A well-executed brand experience creates an emotional connection to an organization’s ideal audiences. Defining your essential value is a BIG part of building your brand guide, and it requires the ability to listen. Listen for consistency in the words used by everyone who talks about your organization; team members, leaders, clients, members, and partners. When one or two words keep popping up in conversation, they are clues to defining your essential value.
I remember a recent comprehensive rebrand project that included insights interviews. The Mercury team had completed Discovery sessions with the client’s sales and marketing teams and it was time for me to talk to clients, past clients, and employees. There was one phrase that I kept hearing over and over – “It’s the people”.

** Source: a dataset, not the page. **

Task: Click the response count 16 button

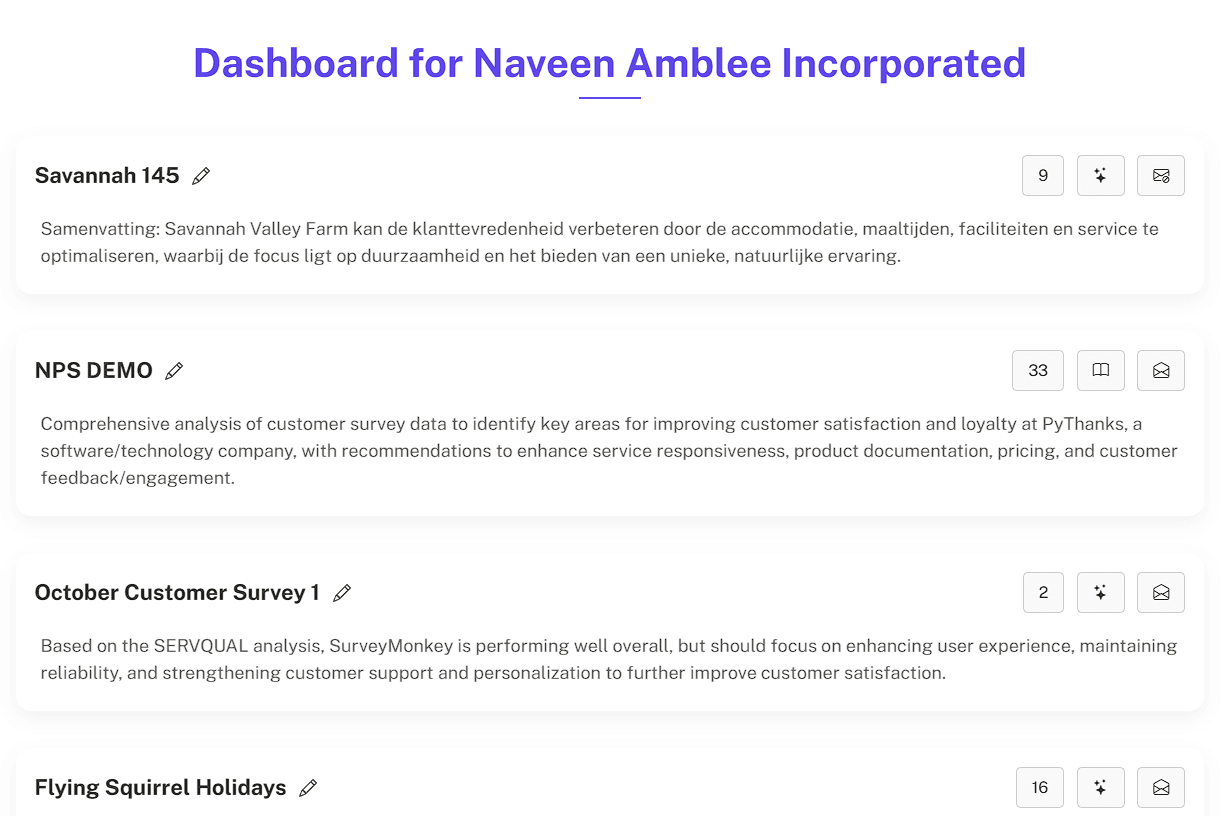Action: (1040, 788)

I had written this phrase more than 50 times in my notebook. It was said by leaders during the original Discovery, by clients, by salespeople, by employees – literally everyone. It was the breadcrumb that helped us dig deeper with the client to pull out their true differentiator and provide clarity for their brand messaging.
Watch as Justin and I share our brand strategy insights in this 4-minute video:
Do you know the value of your brand?
Can you and your team articulate your value simply and clearly?
Justin: Hey! We’re from Mercury Creative Group, and we’re here to talk about our Mercury Method.
Cheri: These Mercury Messages are a little bit about what we do, how we do it, and who we do it for.
Justin: You had talked about essential value, and this is something that we have a really fun time doing with our clients, and it’s getting their brand value down to a word or two. And we do this to, when we’re working with associations, for example, they have all these other stakeholders, board members who are transitioning out every couple of years. So in order to keep that consistent message, we create an essential value exercise, which breaks down their brand in a word or two. That way they can remember what we stand for in the simplest fashion, but then talk to an ideal member or prospective member in their words to connect and align with them and help them know why I belong to this organization or why I should belong to this organization.
Cheri: Essential value is such an interesting thing to break down into just a word or two. What happens is that word or two, those two words are very powerful. I often introduce myself as the resident word nerd at Mercury, and what I mean by that is, and I’ll say it in discovery sessions, too, is the more words you say, the more I like it. Because throughout that process, throughout that discovery, we’re able to talk to leadership teams, to board members, as Justin mentioned, if we’re working with an Association. We’re able to talk to sales teams and marketing teams and other team members on the periphery that can really influence this brand work.
We also do insights gathering with clients or members or past members or joint venture partners. All of those conversations and all of that discovery distills down to finding common threads that really string through all of that discovery conversation to get to those essential values and distill down into those two words, maybe. And it’s pretty powerful. Those two words can be really powerful moving forward, and they then become how we communicate that brand.
What we’re ultimately designing or helping our client design throughout this is their brand guide, and that is their brand strategy.
It’s the elements of that brand guide, and that includes things like their value proposition, their essential value, which leads to their differentiator of what they do, their brand character, their ideal client, really putting that strategy down on paper. And part of that messiness and that tension of it, is it’s not always a linear process, so we don’t step through those elements. This is number one that we have to do. This is number two. They’ll all be populated through the discovery work we do. But we take the conversation where it goes with the client.
Justin: Yeah, it’s the conversations that get really rich and help inform so many of the things that we do in the end, to express the brand, even change the name of the organization, pull out that character. But that brand guide, in the end, is going to bring consistency with everybody within the organization to talk the talk, all the visuals will match and really simplify that message.